When he and classmate Karl Martin (DMD’09) graduated from dental school in 2009, they travelled to Jalapa, Guatemala.
Nekky still vividly recalls that first trip: Remote mountaintops; parents explaining through translators that their children hadn’t slept in days -- and in some cases, weeks -- because of painful abscesses; having to pull five, six, seven badly infected teeth out of a child’s mouth.
“You don’t see anything like that here. It totally changed my life.” Nekky returned home, thinking ‘Where should I be? Who needs my help the most?’ One trip led to another.
“It just kinda snowballed.”
Jamal almost chose medicine over dentistry
Nekky almost didn’t apply to dental school. At 6-foot-5, he figured his XL-sized paws meant he wouldn’t be able to work in people’s mouths. In fact, he’d already applied and been accepted into medical school. At an appointment with his own dentist, Nekky was bemoaning the fact that while he really wanted to become a dentist, his hands were too big for the job. His dentist spread out his fingers and told Nekky to put his hand up to his.
“No joke, his hands were way bigger than mine. And I was like, ‘What! I can still be a dentist?’ ”
He applied and was accepted at the U of S College of Dentistry.
What makes Nekky tick
So what makes Jamal so passionate about helping the less fortunate? An early exposure to extreme poverty likely played a big part.
His family -- originally from East Africa -- lived in Nairobi, Kenya for a year, when he was in Grade 4.
“I just feel like I hit the geographical jackpot by being born in Canada and being born in a situation where I’m able to go to school.”
Money was tight when Jamal was growing up. He worked at Pizza Hut through high school, with all the money he earned going straight into an RESP that funded his undergraduate degree in biological sciences and economics at the University of Calgary.
“I truly believe I was given this gift of education. And it is my job to share this gift with the world. It is my responsibility as a human to help people where I can.”
Jamal says he’s most proud of the team of dental brigaders he’s helped build, working with Change for Children. Each year Jamal and his business partner, Raegan Eliasson (DMD’09), pay for two USask dental students to accompany them to Central America as part of a dental brigade. Many of those same students keep coming back year after year, once they finish their schooling.
“That’s what makes me feel like it’s working, that I’m helping instill this feeling of responsibility among people who didn’t even know this was an issue before.”
Jamal says he doesn’t stay in touch with his fellow brigaders during the year, but when he makes his calls every October, the response is always: “OK, great. Just tell me when I need to book my flights.”
Shane Van Biezen (DMD’16) was in his fourth year of dental school in 2016, when he was awarded one of the Dental Volunteers scholarship.
Since then Van Biezen, who now practises in Golden, B.C., has made six more trips at his own expense. He appreciates the experience Nekky exposed him to, serving children and adults who would not otherwise have access to dental care.
“He’s had an immense influence and impact on my career. He got me started with the dental brigades and Change for Children, which has provided me with this whole other path for providing care to people. You’re doing the best you can for these people under less than ideal circumstances, but they are just so appreciative. Each time you return home, you have this newfound joy in the profession. That’s what keeps bringing me back.”
Jamal is now the lead dentist on Change for Children trips. He says teams no longer pull front teeth unless a patient demands it, and instead do everything they can to save teeth and get rid of infection.
Jamal knows he can’t undo the mistake he made treating Maria. But her memory is his motivation.
“I still think about it. I just want to do right by this poor girl. I know I’m never going to see her again. That’s what drives me to keep going back to these communities, to do what I can to help.”

§ Dataset content:
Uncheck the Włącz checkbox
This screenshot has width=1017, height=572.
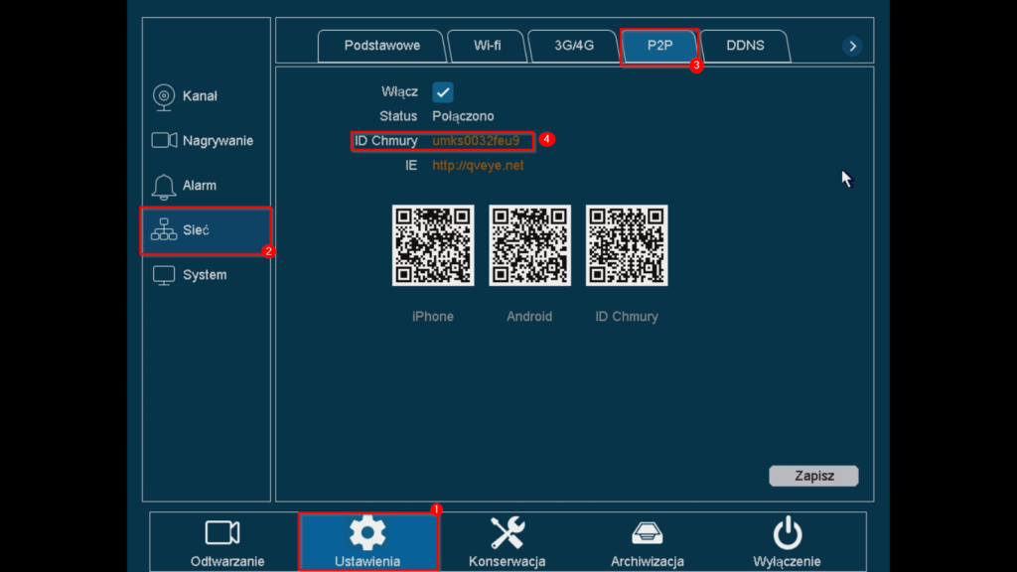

§ Task list:
• 1. In the dental brigade text, where did Nekky's family live for a year when he was in Grade 4?
• 2. From the dental brigade text, extract everything from "He applied and" down to "a big part.", keeping every word unchanged.
The material above is unrelated to the dental brigade text.

§ Solutions to the problems:
• 1. Nairobi, Kenya

• 2.
He applied and was accepted at the U of S College of Dentistry.
What makes Nekky tick
So what makes Jamal so passionate about helping the less fortunate? An early exposure to extreme poverty likely played a big part.